* _Exercise brief_:
Output, without any change, the listing below from its opening line up to and including the line with "Wedding Lists (426, 144)".

* _Data section_:
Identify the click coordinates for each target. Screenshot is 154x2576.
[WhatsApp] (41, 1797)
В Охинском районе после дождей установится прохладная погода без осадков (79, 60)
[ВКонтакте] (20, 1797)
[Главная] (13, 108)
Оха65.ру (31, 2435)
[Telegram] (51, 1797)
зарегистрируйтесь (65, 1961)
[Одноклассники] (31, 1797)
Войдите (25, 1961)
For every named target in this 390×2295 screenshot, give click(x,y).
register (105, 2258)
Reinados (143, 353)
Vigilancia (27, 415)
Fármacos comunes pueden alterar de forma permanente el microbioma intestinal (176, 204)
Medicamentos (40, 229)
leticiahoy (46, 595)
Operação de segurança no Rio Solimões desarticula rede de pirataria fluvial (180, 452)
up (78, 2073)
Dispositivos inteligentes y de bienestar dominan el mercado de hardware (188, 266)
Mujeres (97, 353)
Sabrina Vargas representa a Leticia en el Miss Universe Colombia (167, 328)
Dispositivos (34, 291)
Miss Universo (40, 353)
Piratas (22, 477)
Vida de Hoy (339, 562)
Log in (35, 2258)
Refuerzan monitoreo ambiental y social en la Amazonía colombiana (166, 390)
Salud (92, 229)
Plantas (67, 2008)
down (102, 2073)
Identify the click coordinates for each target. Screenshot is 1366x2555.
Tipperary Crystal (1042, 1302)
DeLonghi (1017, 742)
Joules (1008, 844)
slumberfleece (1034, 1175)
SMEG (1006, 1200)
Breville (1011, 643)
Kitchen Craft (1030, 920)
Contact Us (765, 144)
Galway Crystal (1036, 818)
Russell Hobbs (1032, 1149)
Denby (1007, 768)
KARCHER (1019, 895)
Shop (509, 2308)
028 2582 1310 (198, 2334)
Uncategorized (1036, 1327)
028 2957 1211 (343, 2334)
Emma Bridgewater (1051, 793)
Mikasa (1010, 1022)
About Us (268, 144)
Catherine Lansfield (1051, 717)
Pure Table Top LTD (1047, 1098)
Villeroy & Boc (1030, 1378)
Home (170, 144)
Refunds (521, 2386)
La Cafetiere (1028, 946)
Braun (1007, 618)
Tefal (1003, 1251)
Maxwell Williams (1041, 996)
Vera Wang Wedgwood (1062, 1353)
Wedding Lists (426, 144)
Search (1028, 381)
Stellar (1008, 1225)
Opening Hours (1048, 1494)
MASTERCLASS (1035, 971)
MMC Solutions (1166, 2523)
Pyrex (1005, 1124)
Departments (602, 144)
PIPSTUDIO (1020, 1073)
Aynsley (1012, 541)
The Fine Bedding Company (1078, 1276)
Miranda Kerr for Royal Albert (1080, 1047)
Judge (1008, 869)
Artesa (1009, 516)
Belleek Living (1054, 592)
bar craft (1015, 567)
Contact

* _Solution to the exercise_:
Identify the click coordinates for each target. Screenshot is 154x2576.
[WhatsApp] (41, 1797)
В Охинском районе после дождей установится прохладная погода без осадков (79, 60)
[ВКонтакте] (20, 1797)
[Главная] (13, 108)
Оха65.ру (31, 2435)
[Telegram] (51, 1797)
зарегистрируйтесь (65, 1961)
[Одноклассники] (31, 1797)
Войдите (25, 1961)
For every named target in this 390×2295 screenshot, give click(x,y).
register (105, 2258)
Reinados (143, 353)
Vigilancia (27, 415)
Fármacos comunes pueden alterar de forma permanente el microbioma intestinal (176, 204)
Medicamentos (40, 229)
leticiahoy (46, 595)
Operação de segurança no Rio Solimões desarticula rede de pirataria fluvial (180, 452)
up (78, 2073)
Dispositivos inteligentes y de bienestar dominan el mercado de hardware (188, 266)
Mujeres (97, 353)
Sabrina Vargas representa a Leticia en el Miss Universe Colombia (167, 328)
Dispositivos (34, 291)
Miss Universo (40, 353)
Piratas (22, 477)
Vida de Hoy (339, 562)
Log in (35, 2258)
Refuerzan monitoreo ambiental y social en la Amazonía colombiana (166, 390)
Salud (92, 229)
Plantas (67, 2008)
down (102, 2073)
Identify the click coordinates for each target. Screenshot is 1366x2555.
Tipperary Crystal (1042, 1302)
DeLonghi (1017, 742)
Joules (1008, 844)
slumberfleece (1034, 1175)
SMEG (1006, 1200)
Breville (1011, 643)
Kitchen Craft (1030, 920)
Contact Us (765, 144)
Galway Crystal (1036, 818)
Russell Hobbs (1032, 1149)
Denby (1007, 768)
KARCHER (1019, 895)
Shop (509, 2308)
028 2582 1310 (198, 2334)
Uncategorized (1036, 1327)
028 2957 1211 (343, 2334)
Emma Bridgewater (1051, 793)
Mikasa (1010, 1022)
About Us (268, 144)
Catherine Lansfield (1051, 717)
Pure Table Top LTD (1047, 1098)
Villeroy & Boc (1030, 1378)
Home (170, 144)
Refunds (521, 2386)
La Cafetiere (1028, 946)
Braun (1007, 618)
Tefal (1003, 1251)
Maxwell Williams (1041, 996)
Vera Wang Wedgwood (1062, 1353)
Wedding Lists (426, 144)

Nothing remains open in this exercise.